Back in the old days, people started careers from a classified ad they saw in a newspaper, but times have changed. A lot of the job advice we heard growing up is now irrelevant, but some has stood the test of time. Toni Frana, career services manager at FlexJobs and Remote.com, shares the outdated advice their career coaching team continues to see.
- Always write your resume and cover letter using formal language - Of course, you want it to be free of spelling and grammar errors, but that old “to whom it may concern” language isn’t doing you any favors as an applicant. These days, you’re better off catering your language to the company and its culture to show you’re a great fit for the company.
- Bouncing from job to job looks bad - You’ve probably heard that job hopping can ruin your resume, but employees don’t stay at the same company for decades like they used to. Frana says “sticking around in a job that makes you miserable does neither you nor the employer any good.” Her career-coaching team says people who change jobs or careers are “no longer viewed with suspicion.”

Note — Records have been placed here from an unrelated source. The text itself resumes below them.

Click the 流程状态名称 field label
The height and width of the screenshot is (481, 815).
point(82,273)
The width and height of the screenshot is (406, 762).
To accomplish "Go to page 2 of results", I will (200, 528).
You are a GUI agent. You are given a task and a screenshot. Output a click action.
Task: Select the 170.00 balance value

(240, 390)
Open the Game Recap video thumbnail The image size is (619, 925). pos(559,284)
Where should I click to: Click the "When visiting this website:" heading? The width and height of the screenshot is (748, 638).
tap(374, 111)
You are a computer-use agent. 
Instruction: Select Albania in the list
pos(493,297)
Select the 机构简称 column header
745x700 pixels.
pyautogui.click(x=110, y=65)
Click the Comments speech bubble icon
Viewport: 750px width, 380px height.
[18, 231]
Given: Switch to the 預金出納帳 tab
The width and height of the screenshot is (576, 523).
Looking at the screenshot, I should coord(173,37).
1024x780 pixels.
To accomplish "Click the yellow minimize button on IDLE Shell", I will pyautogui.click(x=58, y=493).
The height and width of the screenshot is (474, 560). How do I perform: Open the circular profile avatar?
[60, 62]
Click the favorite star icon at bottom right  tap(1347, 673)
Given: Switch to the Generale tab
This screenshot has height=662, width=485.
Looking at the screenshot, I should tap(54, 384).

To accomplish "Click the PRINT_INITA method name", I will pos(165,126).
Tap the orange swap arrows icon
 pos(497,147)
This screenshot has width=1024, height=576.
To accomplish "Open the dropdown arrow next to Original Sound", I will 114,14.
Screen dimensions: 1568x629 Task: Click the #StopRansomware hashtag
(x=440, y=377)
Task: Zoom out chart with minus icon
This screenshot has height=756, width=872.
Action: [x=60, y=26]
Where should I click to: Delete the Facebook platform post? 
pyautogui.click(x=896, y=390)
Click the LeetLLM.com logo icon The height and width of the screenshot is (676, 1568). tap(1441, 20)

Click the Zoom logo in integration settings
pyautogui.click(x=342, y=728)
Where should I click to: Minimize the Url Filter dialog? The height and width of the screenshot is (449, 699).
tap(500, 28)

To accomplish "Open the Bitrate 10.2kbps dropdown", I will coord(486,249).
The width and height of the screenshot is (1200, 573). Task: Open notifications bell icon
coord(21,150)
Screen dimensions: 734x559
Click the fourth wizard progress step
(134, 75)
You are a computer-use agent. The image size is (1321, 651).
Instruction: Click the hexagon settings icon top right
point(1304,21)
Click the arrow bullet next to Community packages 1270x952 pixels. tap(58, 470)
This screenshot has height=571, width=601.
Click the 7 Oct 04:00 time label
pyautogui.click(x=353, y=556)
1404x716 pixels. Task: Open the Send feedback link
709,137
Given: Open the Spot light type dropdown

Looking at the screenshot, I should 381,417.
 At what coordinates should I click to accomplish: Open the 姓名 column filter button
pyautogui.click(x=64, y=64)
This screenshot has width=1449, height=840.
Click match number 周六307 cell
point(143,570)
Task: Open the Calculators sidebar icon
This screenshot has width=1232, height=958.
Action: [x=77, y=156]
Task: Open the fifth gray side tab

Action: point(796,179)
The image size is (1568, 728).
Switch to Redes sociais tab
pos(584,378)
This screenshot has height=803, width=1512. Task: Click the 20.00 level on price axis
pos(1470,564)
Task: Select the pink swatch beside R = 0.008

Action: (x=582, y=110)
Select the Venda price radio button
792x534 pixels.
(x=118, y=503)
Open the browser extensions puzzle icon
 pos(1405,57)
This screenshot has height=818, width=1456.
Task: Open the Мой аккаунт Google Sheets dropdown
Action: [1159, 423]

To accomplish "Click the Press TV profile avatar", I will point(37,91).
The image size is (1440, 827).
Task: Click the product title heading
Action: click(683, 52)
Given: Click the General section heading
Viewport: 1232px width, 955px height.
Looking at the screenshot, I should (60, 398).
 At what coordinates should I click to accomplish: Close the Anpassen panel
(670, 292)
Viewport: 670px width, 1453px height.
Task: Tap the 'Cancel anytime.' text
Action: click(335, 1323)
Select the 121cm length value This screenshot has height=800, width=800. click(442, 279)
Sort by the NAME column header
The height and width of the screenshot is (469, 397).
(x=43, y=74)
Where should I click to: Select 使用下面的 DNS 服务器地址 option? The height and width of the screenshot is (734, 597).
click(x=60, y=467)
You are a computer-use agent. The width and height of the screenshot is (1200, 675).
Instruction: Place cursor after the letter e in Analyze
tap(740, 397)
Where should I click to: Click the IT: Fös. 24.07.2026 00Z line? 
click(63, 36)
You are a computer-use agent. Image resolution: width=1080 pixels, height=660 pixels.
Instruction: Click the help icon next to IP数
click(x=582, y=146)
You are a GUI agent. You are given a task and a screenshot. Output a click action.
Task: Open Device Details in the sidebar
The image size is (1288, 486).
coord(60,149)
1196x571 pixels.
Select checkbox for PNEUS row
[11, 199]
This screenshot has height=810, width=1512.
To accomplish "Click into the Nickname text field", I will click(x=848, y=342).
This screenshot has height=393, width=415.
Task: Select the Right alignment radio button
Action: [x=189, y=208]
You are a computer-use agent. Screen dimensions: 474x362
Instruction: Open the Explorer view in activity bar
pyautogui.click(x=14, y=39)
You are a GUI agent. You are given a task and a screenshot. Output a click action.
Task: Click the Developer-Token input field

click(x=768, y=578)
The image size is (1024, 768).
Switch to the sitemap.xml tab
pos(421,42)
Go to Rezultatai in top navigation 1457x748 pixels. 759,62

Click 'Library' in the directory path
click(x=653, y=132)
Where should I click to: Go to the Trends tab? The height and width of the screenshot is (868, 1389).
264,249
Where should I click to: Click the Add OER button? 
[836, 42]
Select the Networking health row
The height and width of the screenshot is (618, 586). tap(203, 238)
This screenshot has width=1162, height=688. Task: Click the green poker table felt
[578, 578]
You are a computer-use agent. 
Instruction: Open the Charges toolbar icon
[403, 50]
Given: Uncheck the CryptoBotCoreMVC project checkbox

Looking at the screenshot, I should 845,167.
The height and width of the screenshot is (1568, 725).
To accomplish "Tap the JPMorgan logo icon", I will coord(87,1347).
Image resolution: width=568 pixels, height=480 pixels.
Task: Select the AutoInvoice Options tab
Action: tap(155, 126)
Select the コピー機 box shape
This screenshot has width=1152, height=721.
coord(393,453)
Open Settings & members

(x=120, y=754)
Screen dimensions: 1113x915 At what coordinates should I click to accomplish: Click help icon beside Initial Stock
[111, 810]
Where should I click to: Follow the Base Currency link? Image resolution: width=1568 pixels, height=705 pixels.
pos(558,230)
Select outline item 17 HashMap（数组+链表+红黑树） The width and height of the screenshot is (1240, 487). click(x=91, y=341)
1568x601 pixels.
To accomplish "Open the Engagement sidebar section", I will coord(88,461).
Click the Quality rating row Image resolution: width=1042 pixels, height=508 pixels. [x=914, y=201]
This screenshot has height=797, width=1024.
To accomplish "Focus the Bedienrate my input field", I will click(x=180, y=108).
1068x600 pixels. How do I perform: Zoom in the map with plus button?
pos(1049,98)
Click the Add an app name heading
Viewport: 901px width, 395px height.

- When your interviewer asks about your weaknesses, offer a strength - This spin sounds like a good idea, but it doesn’t always work and Frana says there’s a good chance you’ll come across as arrogant or that you’re not self-aware about your true weaknesses. Her advice? Honestly acknowledge a weakness, then tell the interviewee all the ways you’re working to overcome it.
- Keep all your social media private - While you don’t have to friend request your boss, it’s not realistic to keep your private life totally separate from your work life these days. It’s okay to interact with people you work with on social media and to like your team leader’s tweets.
- Some old school career advice is still solid - Like that it’s always better to leave a job on good terms and when you’re looking for a new job, use your resentment from your old one to motivate you to find a better one.